Information given:
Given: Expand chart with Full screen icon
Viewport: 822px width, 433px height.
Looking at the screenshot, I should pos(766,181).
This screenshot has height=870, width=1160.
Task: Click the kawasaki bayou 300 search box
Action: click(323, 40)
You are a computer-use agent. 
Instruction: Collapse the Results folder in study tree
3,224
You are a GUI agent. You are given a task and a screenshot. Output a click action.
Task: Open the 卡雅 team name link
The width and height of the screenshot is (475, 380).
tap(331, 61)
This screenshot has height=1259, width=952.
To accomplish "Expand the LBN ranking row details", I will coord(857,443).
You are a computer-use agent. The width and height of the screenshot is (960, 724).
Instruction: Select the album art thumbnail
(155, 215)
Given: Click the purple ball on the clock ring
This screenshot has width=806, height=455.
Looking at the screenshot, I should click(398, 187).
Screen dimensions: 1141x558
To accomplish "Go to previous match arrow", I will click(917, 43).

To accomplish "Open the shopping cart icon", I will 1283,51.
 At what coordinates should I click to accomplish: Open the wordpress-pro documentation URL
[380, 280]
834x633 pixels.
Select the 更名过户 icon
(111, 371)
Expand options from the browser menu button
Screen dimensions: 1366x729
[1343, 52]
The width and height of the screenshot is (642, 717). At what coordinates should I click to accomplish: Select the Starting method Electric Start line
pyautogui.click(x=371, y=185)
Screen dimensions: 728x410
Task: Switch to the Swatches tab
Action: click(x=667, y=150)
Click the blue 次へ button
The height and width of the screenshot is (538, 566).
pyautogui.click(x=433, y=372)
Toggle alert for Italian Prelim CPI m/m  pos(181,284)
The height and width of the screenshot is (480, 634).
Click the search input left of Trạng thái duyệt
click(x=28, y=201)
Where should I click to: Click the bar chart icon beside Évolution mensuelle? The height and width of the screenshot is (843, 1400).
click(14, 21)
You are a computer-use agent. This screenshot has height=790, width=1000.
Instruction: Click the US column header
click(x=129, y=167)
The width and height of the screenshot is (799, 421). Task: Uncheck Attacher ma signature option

What is required:
Reproduce each record above exactly, keeping every word as it stands.

Expected answer:
Given: Expand chart with Full screen icon
Viewport: 822px width, 433px height.
Looking at the screenshot, I should pos(766,181).
This screenshot has height=870, width=1160.
Task: Click the kawasaki bayou 300 search box
Action: click(323, 40)
You are a computer-use agent. 
Instruction: Collapse the Results folder in study tree
3,224
You are a GUI agent. You are given a task and a screenshot. Output a click action.
Task: Open the 卡雅 team name link
The width and height of the screenshot is (475, 380).
tap(331, 61)
This screenshot has height=1259, width=952.
To accomplish "Expand the LBN ranking row details", I will coord(857,443).
You are a computer-use agent. The width and height of the screenshot is (960, 724).
Instruction: Select the album art thumbnail
(155, 215)
Given: Click the purple ball on the clock ring
This screenshot has width=806, height=455.
Looking at the screenshot, I should click(398, 187).
Screen dimensions: 1141x558
To accomplish "Go to previous match arrow", I will click(917, 43).

To accomplish "Open the shopping cart icon", I will 1283,51.
 At what coordinates should I click to accomplish: Open the wordpress-pro documentation URL
[380, 280]
834x633 pixels.
Select the 更名过户 icon
(111, 371)
Expand options from the browser menu button
Screen dimensions: 1366x729
[1343, 52]
The width and height of the screenshot is (642, 717). At what coordinates should I click to accomplish: Select the Starting method Electric Start line
pyautogui.click(x=371, y=185)
Screen dimensions: 728x410
Task: Switch to the Swatches tab
Action: click(x=667, y=150)
Click the blue 次へ button
The height and width of the screenshot is (538, 566).
pyautogui.click(x=433, y=372)
Toggle alert for Italian Prelim CPI m/m  pos(181,284)
The height and width of the screenshot is (480, 634).
Click the search input left of Trạng thái duyệt
click(x=28, y=201)
Where should I click to: Click the bar chart icon beside Évolution mensuelle? The height and width of the screenshot is (843, 1400).
click(14, 21)
You are a computer-use agent. This screenshot has height=790, width=1000.
Instruction: Click the US column header
click(x=129, y=167)
The width and height of the screenshot is (799, 421). Task: Uncheck Attacher ma signature option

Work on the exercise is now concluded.